3. Babywearing is good for the baby physically.
Conforming to a warm body shape is more comfortable than having to conform to a Snugli-type carrier, an infant car seat, or a crib. The constant motion of being worn stimulates a baby’s balance reflex and her inner ear. Proper positioning (which I’ll discuss in a later post) is good for hip and joint development. Being worn also helps a baby avoid flat head syndrome. For a newborm, the wearer’s body temperature helps the baby regulate her body temperature, and the wearer’s respiration reminds the baby to breathe.
4. Babywearing socializes the baby.
While being worn, the baby learns about people and their behavior, and what the world is like. The baby sees faces from near their head-height, not below, and thus sees dialogue and nonverbal expressions, and experiences interaction safely. Proper positioning also allows the baby to gauge her own appropriate level of stimulation.
5. Mothers can breastfeed conveniently on demand while babywearing–hands-free, even.

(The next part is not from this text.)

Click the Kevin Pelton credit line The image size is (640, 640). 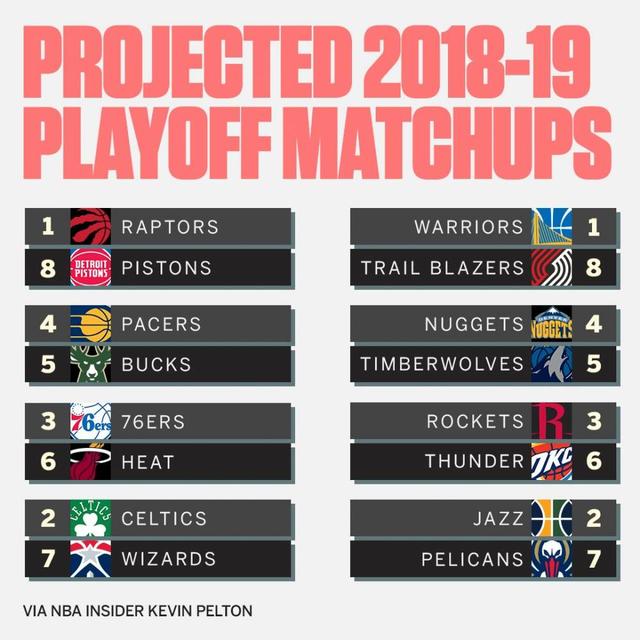pos(138,611)
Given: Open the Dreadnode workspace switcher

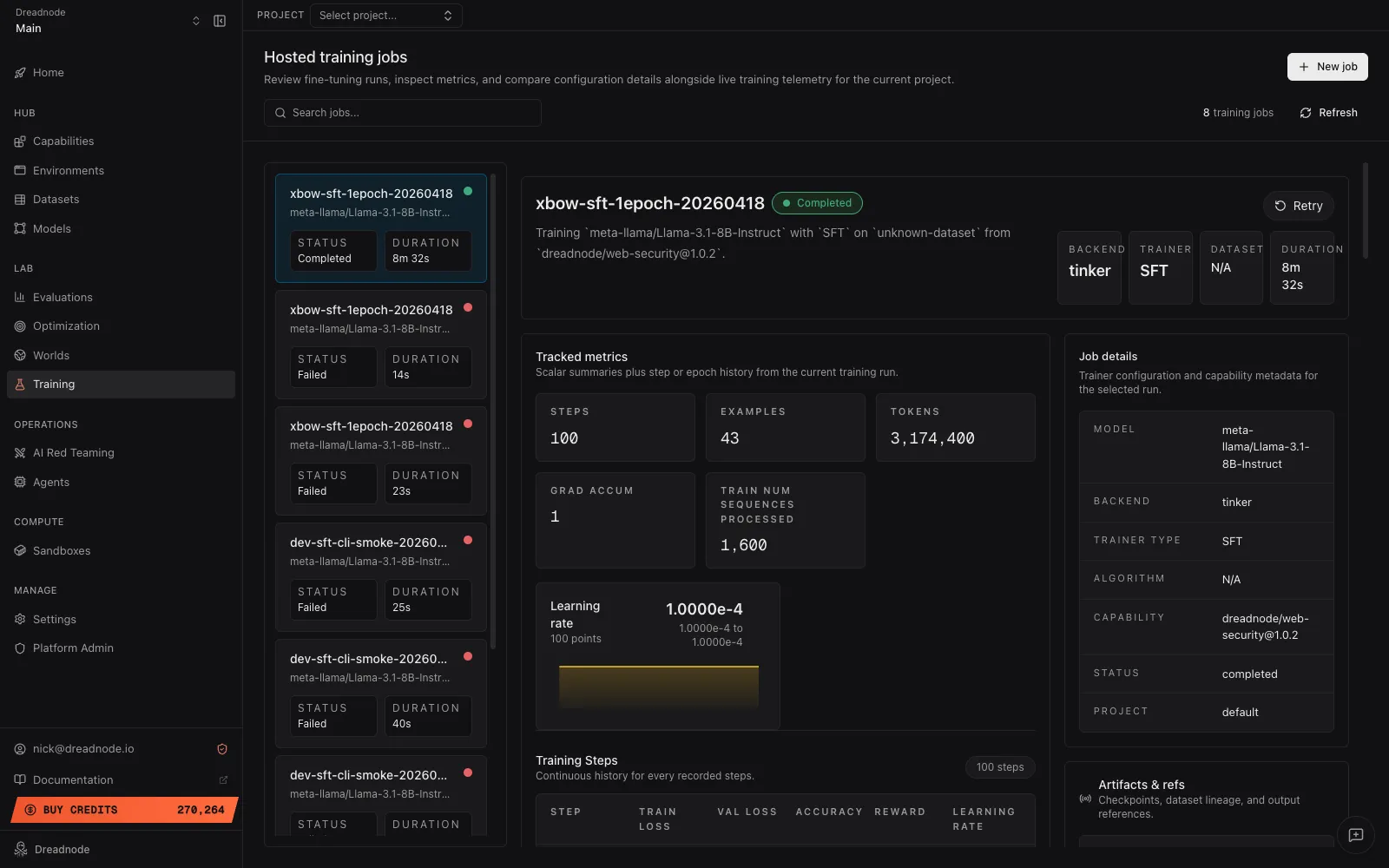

6. Babywearing is especially beneficial for children with special needs–preemies, children who are ill or injured, children with mental or physical delays, children who have failure to thrive. Babywearing is comforting and calming, and yet good for the baby’s brain at the same time. The less energy that a baby spends crying or fussing or feeling stressed or maintaining her own body temperature, the more energy she can spend on growing and learnng and healing.